The required dependency on TRUSTED_EXECUTION_NONSECURE
ensures that the Zephyr image is built as a Non-Secure image. Both
TF-M and Zephyr images, as well as the veneer object file that links
them, are generated during the normal Zephyr build process.

Notes:
  Building with the "_ns" BOARD variant (e.g. "mps2_an521_ns")
      ensures that CONFIG_TRUSTED_EXECUTION_NONSECURE is enabled.

  By default we allow Zephyr preemptible threads be preempted
  while performing a secure function call.

Direct dependencies

(ZEPHYR_TRUSTED_FIRMWARE_M_MODULE && (BOARD_BL5340_DVK_CPUAPP || BOARD_BL5340_DVK_CPUAPP_NS)) || (ZEPHYR_TRUSTED_FIRMWARE_M_MODULE && (BOARD_MPS2_AN521_CPU0 || BOARD_MPS2_AN521_CPU0_NS || BOARD_MPS2_AN521_CPU1)) || (ZEPHYR_TRUSTED_FIRMWARE_M_MODULE && (BOARD_NRF5340DK_NRF5340_CPUAPP || BOARD_NRF5340DK_NRF5340_CPUAPP_NS)) || (ZEPHYR_TRUSTED_FIRMWARE_M_MODULE && (BOARD_NRF9160DK_NRF9160 || BOARD_NRF9160DK_NRF9160_NS)) || (ZEPHYR_TRUSTED_FIRMWARE_M_MODULE && TRUSTED_EXECUTION_NONSECURE && TFM_BOARD != “” && ARM_TRUSTZONE_M && 0)

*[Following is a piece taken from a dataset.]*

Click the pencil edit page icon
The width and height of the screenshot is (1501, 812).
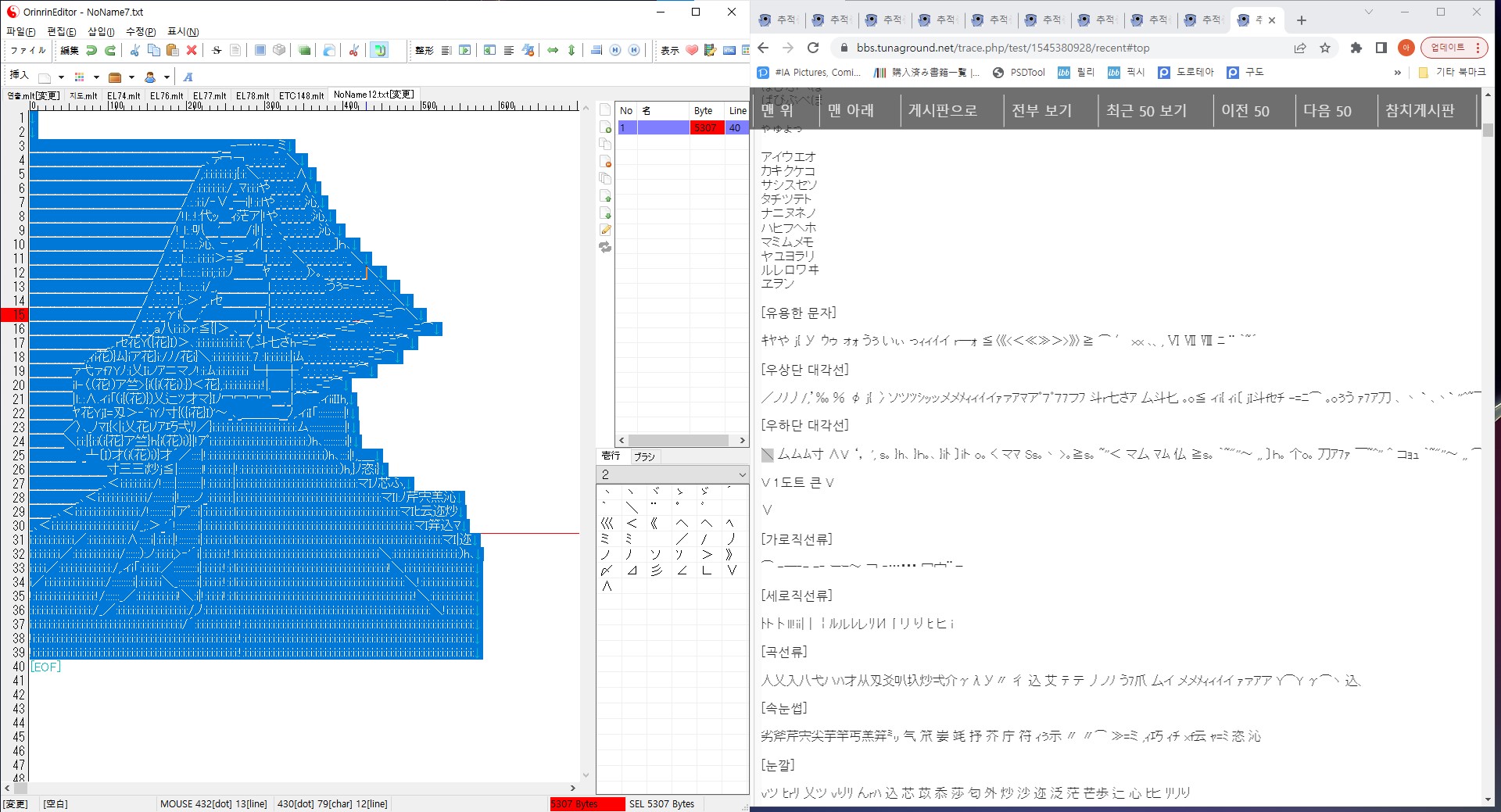605,230
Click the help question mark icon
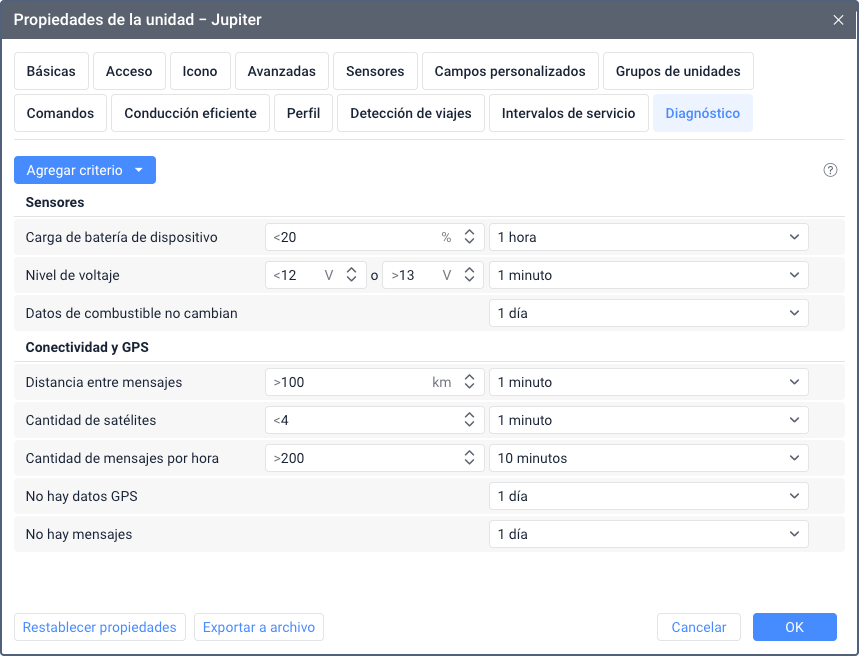Viewport: 859px width, 656px height. point(830,170)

(Includes any dependencies from ifs and menus.)

Defaults

Symbols selected by this symbol

Symbols implied by this symbol

Kconfig definitions

At boards/arm/bl5340_dvk/Kconfig.defconfig:28

Included via Kconfig:8Kconfig.zephyr:22

Menu path: (Top)

config BUILD_WITH_TFM
    bool
    default y if BOARD_BL5340_DVK_CPUAPP_NS
    depends on ZEPHYR_TRUSTED_FIRMWARE_M_MODULE && (BOARD_BL5340_DVK_CPUAPP || BOARD_BL5340_DVK_CPUAPP_NS)

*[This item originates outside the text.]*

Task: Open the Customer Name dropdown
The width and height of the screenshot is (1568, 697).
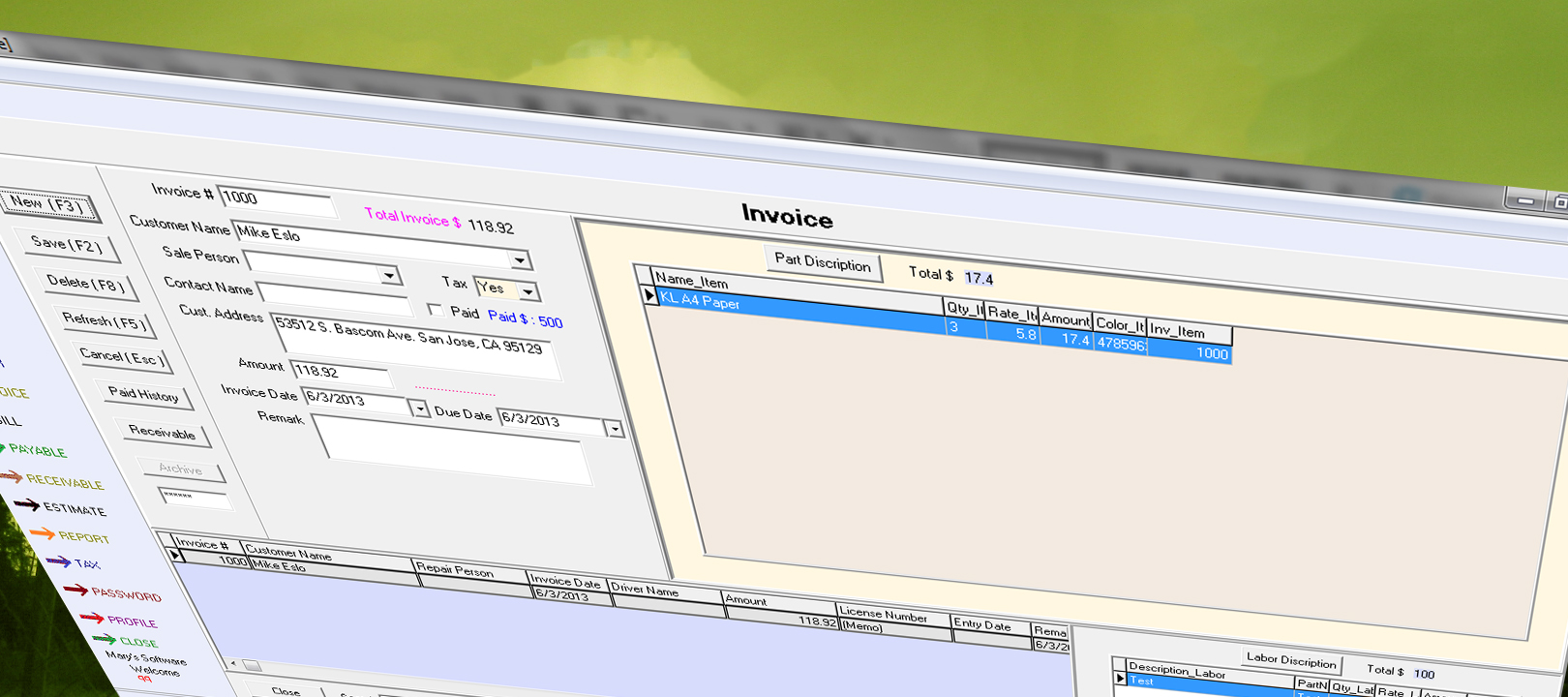Action: (520, 260)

At boards/arm/mps2_an521/Kconfig.defconfig:21

Included via Kconfig:8Kconfig.zephyr:22

Menu path: (Top)

config BUILD_WITH_TFM
    bool
    default y if TRUSTED_EXECUTION_NONSECURE
    depends on ZEPHYR_TRUSTED_FIRMWARE_M_MODULE && (BOARD_MPS2_AN521_CPU0 || BOARD_MPS2_AN521_CPU0_NS || BOARD_MPS2_AN521_CPU1)

At boards/arm/nrf5340dk_nrf5340/Kconfig.defconfig:14

Included via Kconfig:8Kconfig.zephyr:22

Menu path: (Top)

config BUILD_WITH_TFM
    bool
    default y if BOARD_NRF5340DK_NRF5340_CPUAPP_NS
    depends on ZEPHYR_TRUSTED_FIRMWARE_M_MODULE && (BOARD_NRF5340DK_NRF5340_CPUAPP || BOARD_NRF5340DK_NRF5340_CPUAPP_NS)

At boards/arm/nrf9160dk_nrf9160/Kconfig.defconfig:14

Included via Kconfig:8Kconfig.zephyr:22

Menu path: (Top)

config BUILD_WITH_TFM
    bool
    default y if BOARD_NRF9160DK_NRF9160_NS
    depends on ZEPHYR_TRUSTED_FIRMWARE_M_MODULE && (BOARD_NRF9160DK_NRF9160 || BOARD_NRF9160DK_NRF9160_NS)

At modules/trusted-firmware-m/Kconfig.tfm:25

Included via Kconfig:8Kconfig.zephyr:33modules/Kconfig:74modules/trusted-firmware-m/Kconfig:7

Menu path: (Top) → Modules

menuconfig BUILD_WITH_TFM
    bool "Build with TF-M as the Secure Execution Environment"
    select BUILD_OUTPUT_HEX
    imply INIT_ARCH_HW_AT_BOOT
    imply ARM_NONSECURE_PREEMPTIBLE_SECURE_CALLS
    depends on ZEPHYR_TRUSTED_FIRMWARE_M_MODULE && TRUSTED_EXECUTION_NONSECURE && TFM_BOARD != "" && ARM_TRUSTZONE_M && 0
    help
      When enabled, this option instructs the Zephyr build process to
      additionally generate a TF-M image for the Secure Execution
      environment, along with the Zephyr image. The Zephyr image
      itself is to be executed in the Non-Secure Processing Environment.
      The required dependency on TRUSTED_EXECUTION_NONSECURE
      ensures that the Zephyr image is built as a Non-Secure image. Both
      TF-M and Zephyr images, as well as the veneer object file that links
      them, are generated during the normal Zephyr build process.

      Notes:
        Building with the "_ns" BOARD variant (e.g. "mps2_an521_ns")
            ensures that CONFIG_TRUSTED_EXECUTION_NONSECURE is enabled.

        By default we allow Zephyr preemptible threads be preempted
        while performing a secure function call.

(The ‘depends on’ condition includes propagated dependencies from ifs and menus.)